## Entries provided

---+---

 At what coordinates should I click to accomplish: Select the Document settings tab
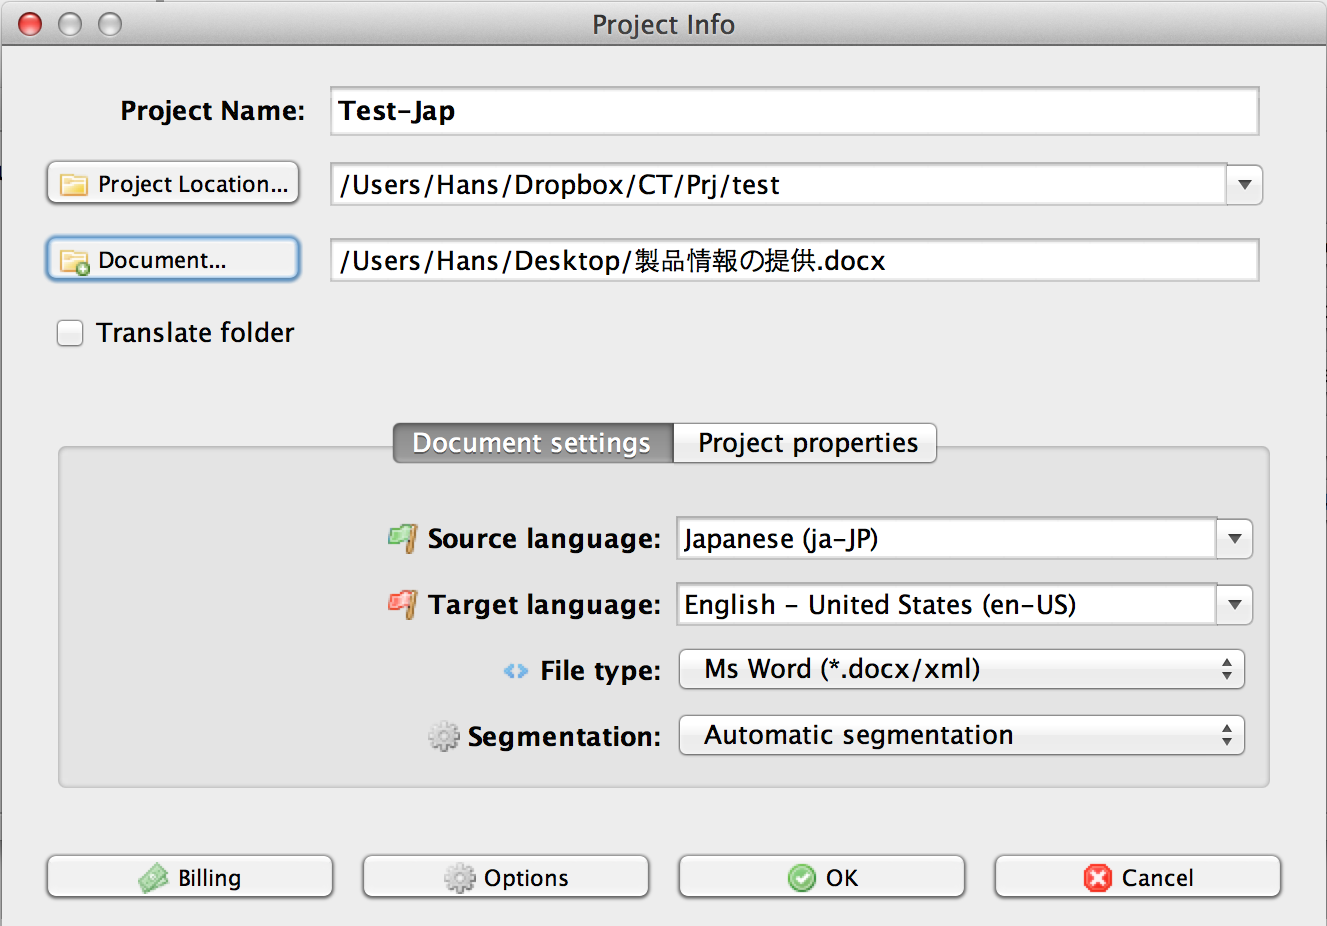click(532, 443)
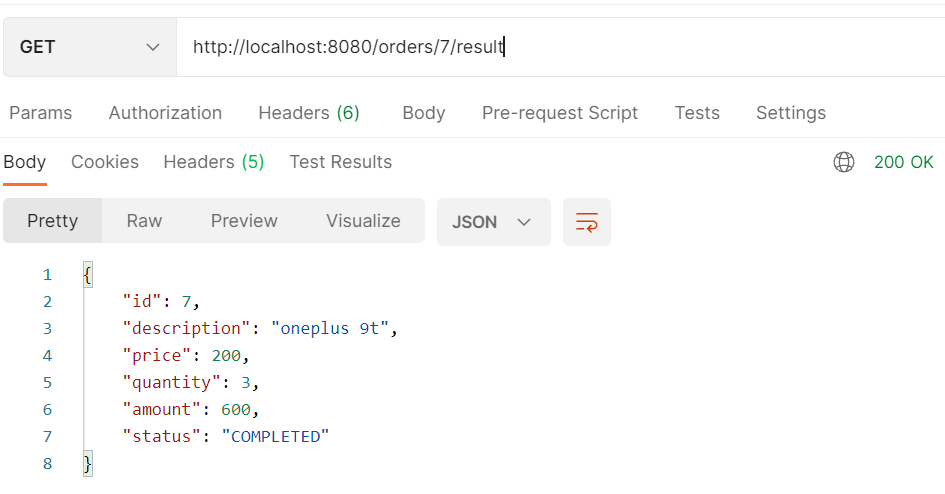Go to the Pre-request Script tab
This screenshot has height=494, width=945.
(x=560, y=113)
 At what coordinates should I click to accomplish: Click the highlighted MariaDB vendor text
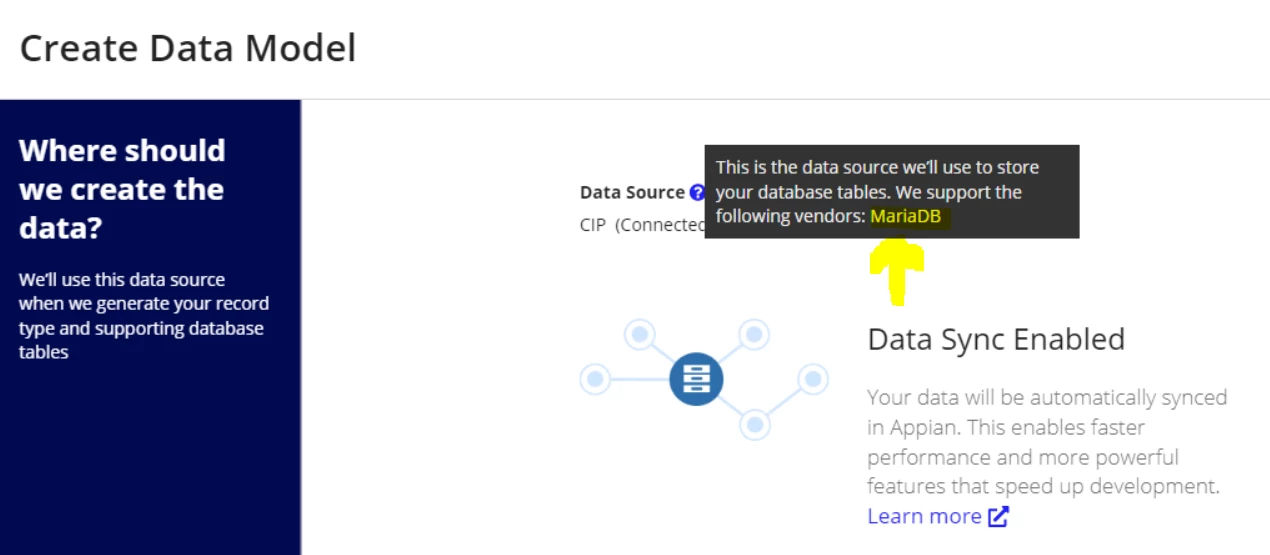pyautogui.click(x=906, y=217)
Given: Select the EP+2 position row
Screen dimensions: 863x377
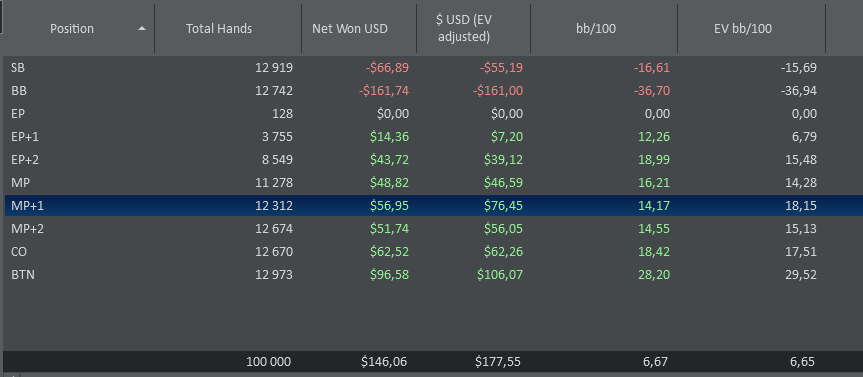Looking at the screenshot, I should [433, 160].
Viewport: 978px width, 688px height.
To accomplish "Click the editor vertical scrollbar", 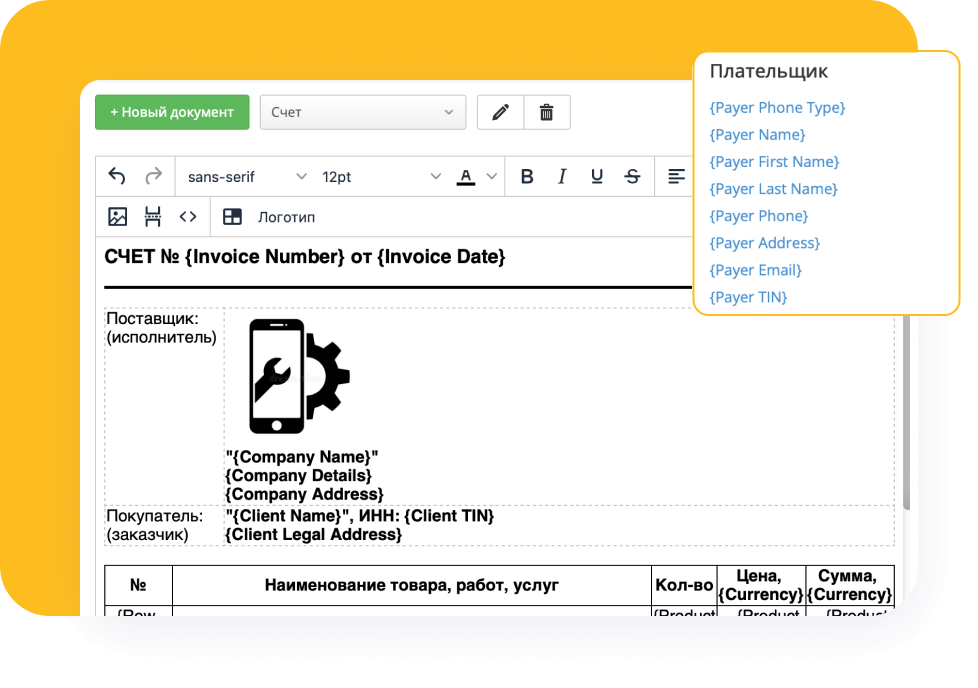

---+---

## Assignment
Write out the line that contains "Given: Select the EP+2 position row" and every line after it to the end of the data, exactly as they stand. Omit the pictures.

## Written solution
Given: Select the EP+2 position row
Screen dimensions: 863x377
Looking at the screenshot, I should [433, 160].
Viewport: 978px width, 688px height.
To accomplish "Click the editor vertical scrollbar", 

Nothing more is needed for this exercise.